In December 2022, Baker and her media company Operation People co-produced a documentary with film studio Heanna Gain called We Came Here For Freedom Part I. The documentary looked at the events of 2022 Wellington protest from the perspective of the protesters and was written and directed by Alistair Harding. The second part was released in July and August 2023.

===Reality Check Radio===
In March 2023, Baker became a host on anti-vaccination group Voices for Freedom's online radio station Reality Check Radio (RCR).

===Litigation===
In 2024, Canadian-New Zealander billionaire Jim Grenon's online publication the Centrist supported Baker's defamation lawsuit against The New Zealand Herald and The Disinformation Project researcher Kate Hannah. The Herald had published an article by David Fisher on 9 April 2023 which Baker considered defamatory and untrue. On 30 September 2024, The Herald settled with Baker out of court for an undisclosed sum.

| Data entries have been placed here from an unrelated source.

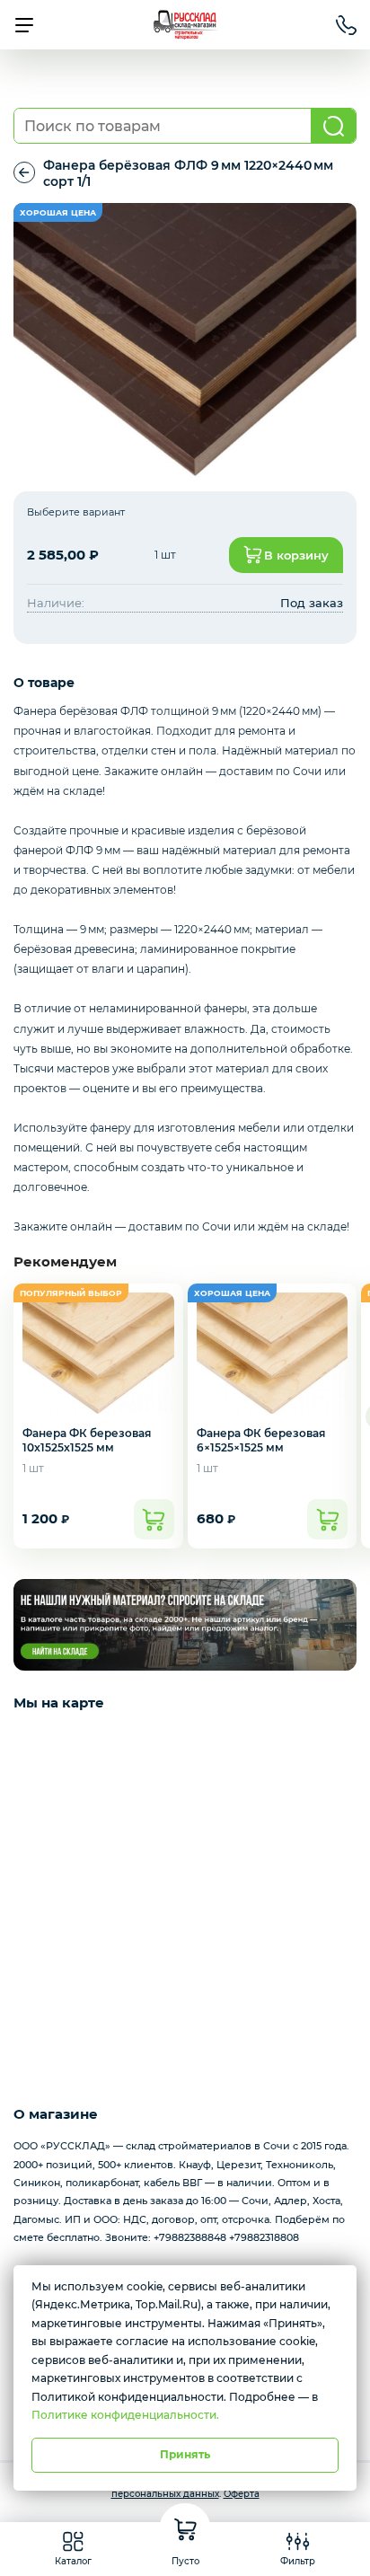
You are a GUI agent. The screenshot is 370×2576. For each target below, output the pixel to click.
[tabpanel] (185, 340)
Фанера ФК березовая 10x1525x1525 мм (86, 1440)
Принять (185, 2454)
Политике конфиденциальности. (125, 2415)
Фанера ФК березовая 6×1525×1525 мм (261, 1440)
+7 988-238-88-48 (346, 25)
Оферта (242, 2494)
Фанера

With the support of Centrist, Baker has also pursued legal action against media company Stuff for alleged defamation in its 2022 documentary Fire and Fury. On 21 May 2025, Stuff applied for security costs in Baker's defamation suit at the Wellington High Court in order to ensure that the plaintiff is able to pay costs to the defendant if their legal action is unsuccessful. On 12 June 2025, Associate Judge Peter Skelton ordered Baker to pay a total bond of NZ$100,000 leading up to her defamation case against Stuff.

==Personal life==
Baker has a child. In July 2024, Baker was allegedly intimidated by two women during a road rage incident in Rangiora, who damaged her car windscreen and attempted to force their way into her car. Baker shared footage of the incident on social media. Police confirmed they had received reports and were investigating the incident.

As of June 2025, Baker was reportedly living in Australia's Gold Coast region.